■ **TASK DESCRIPTION**:
Filter the listing below down to the lines with the word "Naturals" and copy those.
.....
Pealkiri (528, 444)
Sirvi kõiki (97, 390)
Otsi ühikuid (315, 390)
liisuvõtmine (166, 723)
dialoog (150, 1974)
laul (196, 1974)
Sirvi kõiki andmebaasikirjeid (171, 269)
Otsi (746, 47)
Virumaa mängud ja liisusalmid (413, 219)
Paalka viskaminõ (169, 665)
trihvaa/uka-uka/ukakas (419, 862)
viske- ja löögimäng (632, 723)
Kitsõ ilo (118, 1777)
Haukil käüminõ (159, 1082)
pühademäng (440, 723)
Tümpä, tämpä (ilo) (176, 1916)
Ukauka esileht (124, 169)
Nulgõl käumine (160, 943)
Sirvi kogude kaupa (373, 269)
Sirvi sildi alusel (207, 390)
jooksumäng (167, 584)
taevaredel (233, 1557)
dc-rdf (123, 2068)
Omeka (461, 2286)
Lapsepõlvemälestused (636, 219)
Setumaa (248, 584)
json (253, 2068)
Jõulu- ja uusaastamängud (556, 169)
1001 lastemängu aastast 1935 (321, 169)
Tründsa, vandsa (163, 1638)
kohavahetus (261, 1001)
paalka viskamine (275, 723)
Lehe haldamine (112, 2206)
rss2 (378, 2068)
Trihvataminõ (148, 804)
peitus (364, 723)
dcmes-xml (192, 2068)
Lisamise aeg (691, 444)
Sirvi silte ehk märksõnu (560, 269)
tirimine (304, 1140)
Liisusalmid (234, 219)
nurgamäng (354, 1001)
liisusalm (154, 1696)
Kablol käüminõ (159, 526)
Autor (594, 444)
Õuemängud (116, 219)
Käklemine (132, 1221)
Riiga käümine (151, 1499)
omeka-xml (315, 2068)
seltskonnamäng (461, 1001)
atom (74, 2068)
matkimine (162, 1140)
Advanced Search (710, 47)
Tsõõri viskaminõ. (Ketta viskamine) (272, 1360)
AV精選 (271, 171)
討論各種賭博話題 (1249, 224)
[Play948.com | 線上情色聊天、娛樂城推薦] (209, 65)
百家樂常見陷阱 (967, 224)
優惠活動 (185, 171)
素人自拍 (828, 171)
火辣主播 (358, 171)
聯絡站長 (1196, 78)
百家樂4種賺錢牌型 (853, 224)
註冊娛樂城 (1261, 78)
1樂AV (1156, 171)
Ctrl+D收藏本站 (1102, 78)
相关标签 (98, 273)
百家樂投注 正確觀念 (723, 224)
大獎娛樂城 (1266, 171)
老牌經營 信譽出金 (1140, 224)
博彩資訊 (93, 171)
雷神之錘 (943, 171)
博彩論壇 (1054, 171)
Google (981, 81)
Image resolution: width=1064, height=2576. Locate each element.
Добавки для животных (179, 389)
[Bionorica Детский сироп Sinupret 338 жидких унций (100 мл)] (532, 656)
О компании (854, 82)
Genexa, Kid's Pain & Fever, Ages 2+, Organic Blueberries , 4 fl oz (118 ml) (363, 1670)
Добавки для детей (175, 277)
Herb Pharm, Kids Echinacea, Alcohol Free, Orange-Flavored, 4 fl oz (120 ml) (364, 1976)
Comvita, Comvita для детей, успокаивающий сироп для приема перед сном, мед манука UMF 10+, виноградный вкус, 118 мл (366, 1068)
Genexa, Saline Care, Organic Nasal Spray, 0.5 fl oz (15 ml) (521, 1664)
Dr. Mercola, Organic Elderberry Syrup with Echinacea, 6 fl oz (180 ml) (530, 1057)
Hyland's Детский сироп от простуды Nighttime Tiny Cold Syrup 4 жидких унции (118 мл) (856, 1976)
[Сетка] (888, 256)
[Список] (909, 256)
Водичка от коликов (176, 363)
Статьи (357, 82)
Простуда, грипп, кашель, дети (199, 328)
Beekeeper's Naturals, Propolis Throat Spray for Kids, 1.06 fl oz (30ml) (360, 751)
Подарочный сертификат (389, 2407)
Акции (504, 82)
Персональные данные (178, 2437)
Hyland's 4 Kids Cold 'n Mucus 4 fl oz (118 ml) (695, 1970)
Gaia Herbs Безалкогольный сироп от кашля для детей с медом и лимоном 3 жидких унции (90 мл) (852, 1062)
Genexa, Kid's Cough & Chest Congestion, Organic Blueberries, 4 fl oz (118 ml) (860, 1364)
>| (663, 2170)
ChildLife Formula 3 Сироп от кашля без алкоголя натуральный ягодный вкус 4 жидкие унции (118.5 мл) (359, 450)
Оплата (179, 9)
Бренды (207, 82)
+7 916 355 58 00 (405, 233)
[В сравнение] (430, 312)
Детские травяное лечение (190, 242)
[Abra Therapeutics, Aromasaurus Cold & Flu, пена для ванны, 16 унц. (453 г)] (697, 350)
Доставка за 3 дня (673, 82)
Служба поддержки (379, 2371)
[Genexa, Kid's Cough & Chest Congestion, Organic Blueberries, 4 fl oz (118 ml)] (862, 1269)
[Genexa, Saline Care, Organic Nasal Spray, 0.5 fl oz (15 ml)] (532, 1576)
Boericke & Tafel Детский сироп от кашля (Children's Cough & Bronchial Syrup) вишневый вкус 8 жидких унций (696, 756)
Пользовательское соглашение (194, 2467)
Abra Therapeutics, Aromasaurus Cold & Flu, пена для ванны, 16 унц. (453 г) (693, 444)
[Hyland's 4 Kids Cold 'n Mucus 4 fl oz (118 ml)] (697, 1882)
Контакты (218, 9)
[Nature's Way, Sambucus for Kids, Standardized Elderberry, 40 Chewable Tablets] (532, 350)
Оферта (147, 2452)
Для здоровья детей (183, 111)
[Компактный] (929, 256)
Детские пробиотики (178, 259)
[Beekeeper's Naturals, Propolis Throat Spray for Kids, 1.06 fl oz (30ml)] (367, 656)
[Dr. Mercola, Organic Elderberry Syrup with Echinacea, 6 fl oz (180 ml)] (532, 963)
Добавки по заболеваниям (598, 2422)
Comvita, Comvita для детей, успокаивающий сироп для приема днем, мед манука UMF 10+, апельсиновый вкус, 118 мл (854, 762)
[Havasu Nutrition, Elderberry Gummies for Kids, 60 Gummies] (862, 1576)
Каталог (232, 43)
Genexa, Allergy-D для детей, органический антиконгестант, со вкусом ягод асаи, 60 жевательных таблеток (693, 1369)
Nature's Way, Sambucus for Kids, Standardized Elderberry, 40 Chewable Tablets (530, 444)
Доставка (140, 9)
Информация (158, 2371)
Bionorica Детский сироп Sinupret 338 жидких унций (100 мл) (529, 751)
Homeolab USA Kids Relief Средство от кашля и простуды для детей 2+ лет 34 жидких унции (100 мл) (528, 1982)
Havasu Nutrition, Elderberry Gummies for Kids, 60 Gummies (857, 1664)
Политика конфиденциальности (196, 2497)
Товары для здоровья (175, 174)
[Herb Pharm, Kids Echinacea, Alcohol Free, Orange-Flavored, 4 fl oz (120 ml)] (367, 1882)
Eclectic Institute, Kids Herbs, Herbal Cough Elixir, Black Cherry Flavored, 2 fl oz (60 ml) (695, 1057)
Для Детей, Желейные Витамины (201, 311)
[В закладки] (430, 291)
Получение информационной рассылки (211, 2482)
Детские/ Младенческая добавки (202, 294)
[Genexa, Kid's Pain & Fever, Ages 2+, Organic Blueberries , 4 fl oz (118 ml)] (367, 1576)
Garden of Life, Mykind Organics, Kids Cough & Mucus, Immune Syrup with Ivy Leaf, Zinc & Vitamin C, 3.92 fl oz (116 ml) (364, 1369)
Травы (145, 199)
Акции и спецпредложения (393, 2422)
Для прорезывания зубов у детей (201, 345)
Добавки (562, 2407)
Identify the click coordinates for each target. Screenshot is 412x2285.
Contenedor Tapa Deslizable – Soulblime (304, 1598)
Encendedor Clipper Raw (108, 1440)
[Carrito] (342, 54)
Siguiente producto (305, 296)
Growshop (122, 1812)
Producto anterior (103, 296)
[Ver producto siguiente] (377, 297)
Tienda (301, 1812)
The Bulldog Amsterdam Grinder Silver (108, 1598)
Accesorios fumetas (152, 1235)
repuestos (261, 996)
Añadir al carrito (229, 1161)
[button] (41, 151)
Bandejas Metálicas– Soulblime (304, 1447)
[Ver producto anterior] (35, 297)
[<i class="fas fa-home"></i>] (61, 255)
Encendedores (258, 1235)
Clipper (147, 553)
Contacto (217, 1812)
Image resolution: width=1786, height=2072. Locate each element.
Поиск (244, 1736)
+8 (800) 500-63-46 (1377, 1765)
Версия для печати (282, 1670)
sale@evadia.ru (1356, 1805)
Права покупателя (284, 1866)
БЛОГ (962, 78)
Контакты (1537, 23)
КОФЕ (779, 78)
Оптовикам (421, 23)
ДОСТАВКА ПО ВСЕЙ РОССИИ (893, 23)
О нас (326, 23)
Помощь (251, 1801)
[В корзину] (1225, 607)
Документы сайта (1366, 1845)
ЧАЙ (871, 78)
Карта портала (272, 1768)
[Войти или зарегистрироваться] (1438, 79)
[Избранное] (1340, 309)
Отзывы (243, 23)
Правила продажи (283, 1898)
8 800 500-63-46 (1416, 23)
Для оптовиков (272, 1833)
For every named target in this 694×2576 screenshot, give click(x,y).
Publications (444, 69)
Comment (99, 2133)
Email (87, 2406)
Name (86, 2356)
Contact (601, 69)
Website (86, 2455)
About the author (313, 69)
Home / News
.....
■ **EXERCISE RESULT**:
Beekeeper's Naturals, Propolis Throat Spray for Kids, 1.06 fl oz (30ml) (360, 751)
[Beekeeper's Naturals, Propolis Throat Spray for Kids, 1.06 fl oz (30ml)] (367, 656)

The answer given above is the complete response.